Camera di Lucrezia con lumi.

Lucrezia ed il Conte Lasca.

Lasca. Spiacemi non avermi potuto trovare dal Turco; ma ho saputo tutto quello che colà è succeduto. So la ridicola pretensione delle altre due donne, e vi do ragione di aver voluto sostenere il vostro punto.

Lucrezia. Ed io so che presentemente mi corbellate.

Lasca. E perchè?

Lucrezia. Perchè ora voi mi date ragione; e quando sarete coll’altre, farete seco loro lo stesso.

Lasca. Voi non mi conoscete, e pensate male di me. Protesto che per voi ho il primo e il più forte impegno. [p. 250 modifica]
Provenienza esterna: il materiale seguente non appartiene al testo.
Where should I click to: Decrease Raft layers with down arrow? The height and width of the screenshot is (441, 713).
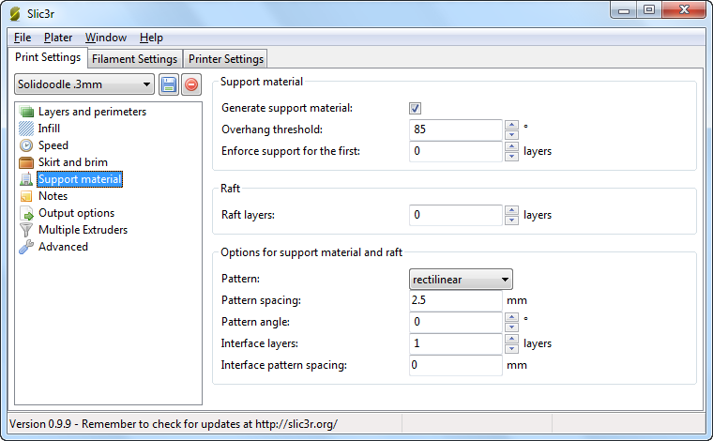click(511, 221)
Lucrezia. Lasciamo le fanfaluche da parte, e favelliamo sul sodo. Sarò io la prima donna?

Lasca. Sì, ve lo prometto.

Lucrezia. E con qual fondamento?

Lasca. Dopo che voi partiste dal Turco, sono andato da lui. L’ho trovato in un’agitazione grandissima. Nibio, con imprudenza, gli aveva fatto scaldar la testa, guidandogli un esercito di mangiapani. Studiai di rasserenarlo, m’impegnai d’interessarmi per lui, e nello stato in cui si trova, gli pare d’aver trovato in me un aiuto del cielo. Si fida di me, mi si raccomanda, ed aderendo a’ miei consigli ed alle mie premure, mi ha dato parola, che verrà qui da voi questa sera.

Lucrezia. Verrà da me il Turco? (con piacere)
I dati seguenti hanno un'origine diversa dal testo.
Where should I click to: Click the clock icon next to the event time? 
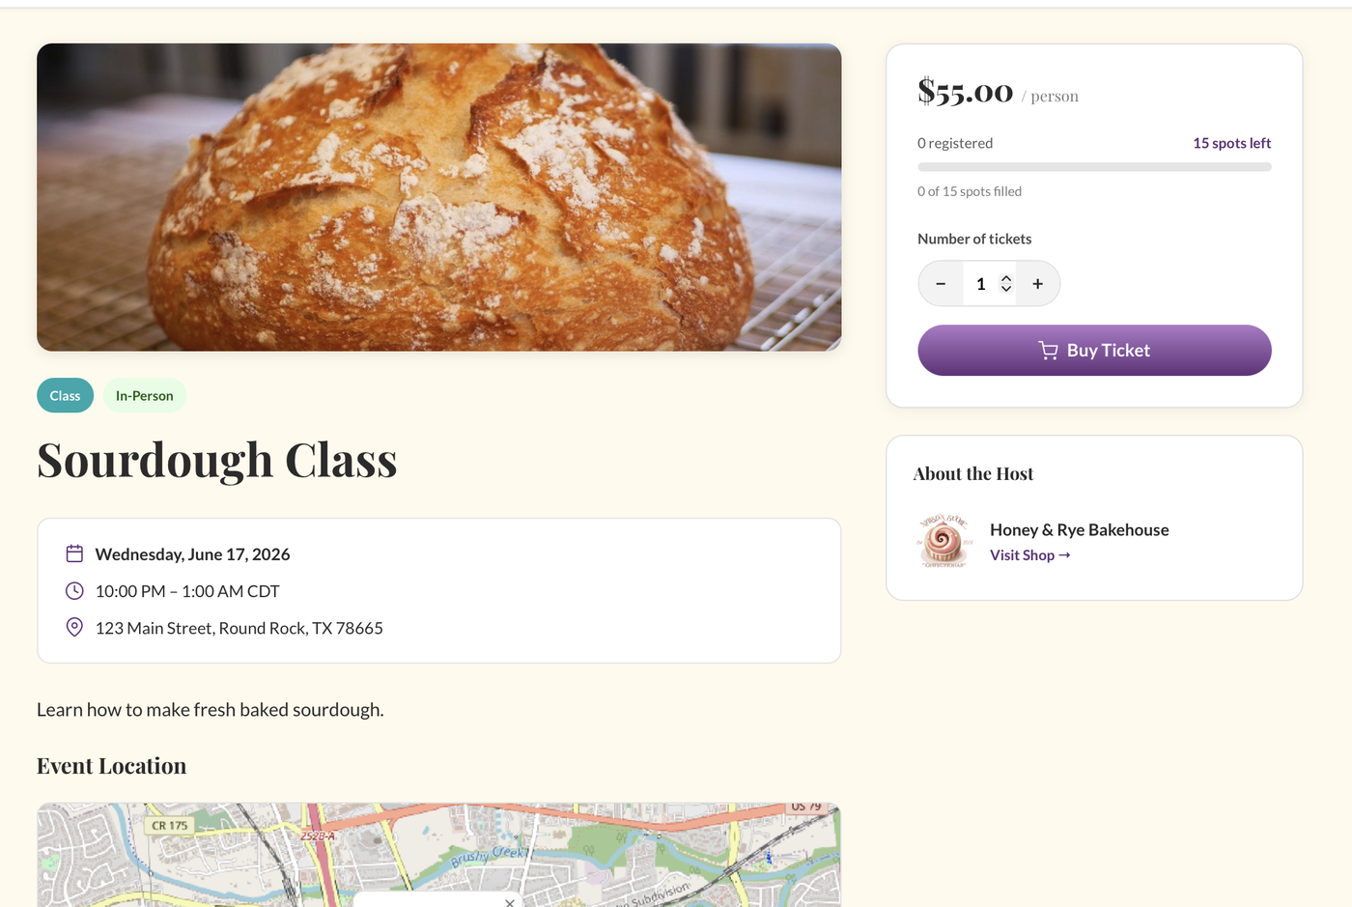point(74,590)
Lasca. Me l’ha promesso, e l’aspetto.

Lucrezia. Almeno avrò il piacere di parlargli io sola, senza la presenza incomoda di quelle due impertinenti.

Lasca. Ma deggio dirvi, che anche la signora Annina e la signora Tognina verranno qui istessamente.

Lucrezia. Come! verranno in casa mia? (con isdegno)

Lasca. No, cara signora Lucrezia, non dite in casa vostra. Noi siamo in una locanda. Qui tutti possono liberamente venire. Se poi non volete che vengano nella vostra camera, Beltrame le ne darà un’altra, e voi allora...

Lucrezia. No, no, vengano pure se vogliono; mi basta che voi ci siate, e che non ardiscano in camera mia di fare le saccenti.

Lasca. Vi assicuro che staranno in cervello. Mi conoscono, e sanno che dove sono io, non si fa il bell’umore. Ho già loro parlato, e quando verranno, le vedrete trattarvi con tutta la possibile civiltà.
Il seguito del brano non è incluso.